The seminar covers selected topics in the field of formal methods. The course revolves around seminal research papers in the fields of program analysis, automated reasoning and computer-aided verification.  Each student will be assigned one research paper. The students are expected to read and understand the paper and prepare and present a half-hour talk on the topic. 

Teaching methods

The first objective is to read and understand the content as well as the significance of the assigned paper, and read up on related work if the paper is not self-contained. Prior to preparing the presentation, students are expected to discuss the papers in a meeting with the lecturer.

The objectives of the presentation are to present the topic in a manner accessible for their fellow students. Students are required to present and discuss their slides with the lecturer prior to giving the presentation.

Mode of examination

Immanent

Additional information

RESOURCES:

How to give a good talk (by Simon Peyton Jones, given in Vienna, October 2004):

http://research.microsoft.com/en-us/um/people/simonpj/papers/giving-a-talk/giving-a-talk.htm

(requires Real Player)

Please consider the plagiarism guidelines of TU Wien when writing your seminar paper: Directive concerning the handling of plagiarism (PDF)

Lecturers

Institute

Course dates

DayTimeDateLocationDescription
Mon11:00 - 12:0014.03.2022 https://tuwien.zoom.us/j/95121006820 (LIVE)Initial Meeting

Examination modalities

Students will be graded based on:

1.) Ability to read and understand the papers assigned to them.
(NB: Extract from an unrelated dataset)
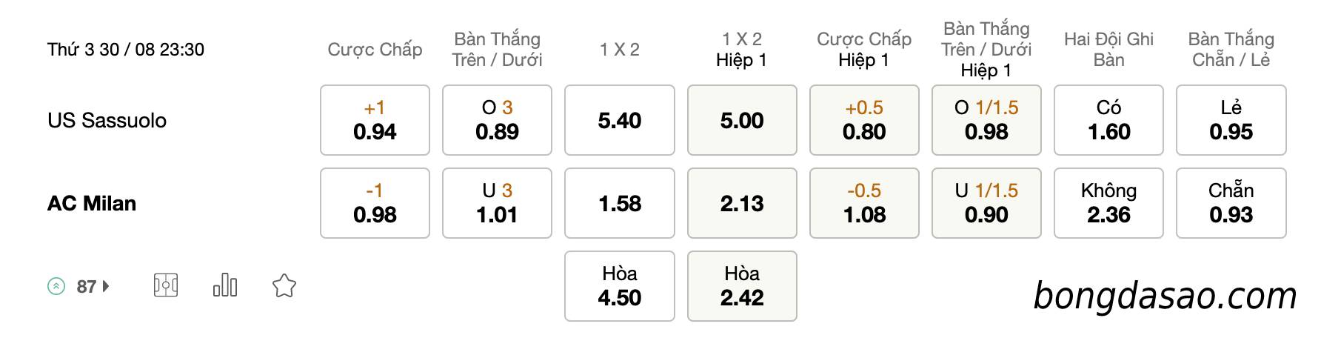
Task: Choose both teams score Có 1.60
Action: pos(1108,120)
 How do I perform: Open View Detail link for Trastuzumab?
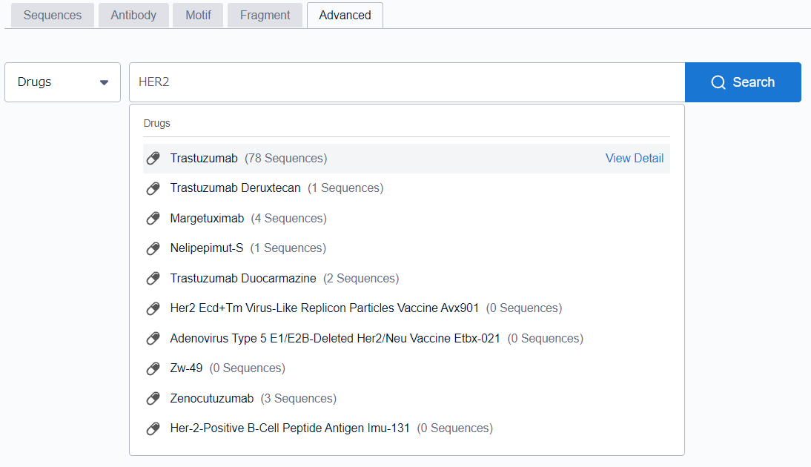click(634, 159)
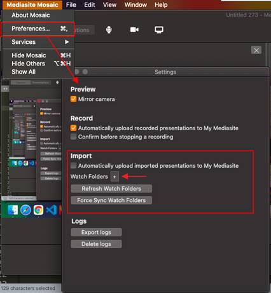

The
effort and initiative to independently read and understand the paper
and to read up on related work will determine 50% of the grade. The
students' understanding of the paper will be evaluated during the
meetings with the lecturer and by means of questions after the talk.

2.) Ability to present the material in an accessible way to their fellow
students. The clarity and style of the presentation as well as the
students' effort to prepare the talk (e.g., by designing their own
examples rather than reusing material from the paper) determine 50% of
the grade.

Additional information on grading: The relative difficulty of the
paper will be taken into account. Asking meaningful questions about
the presentations of fellow students will have a positive impact
on the grade (attendance of these talks is compulsory).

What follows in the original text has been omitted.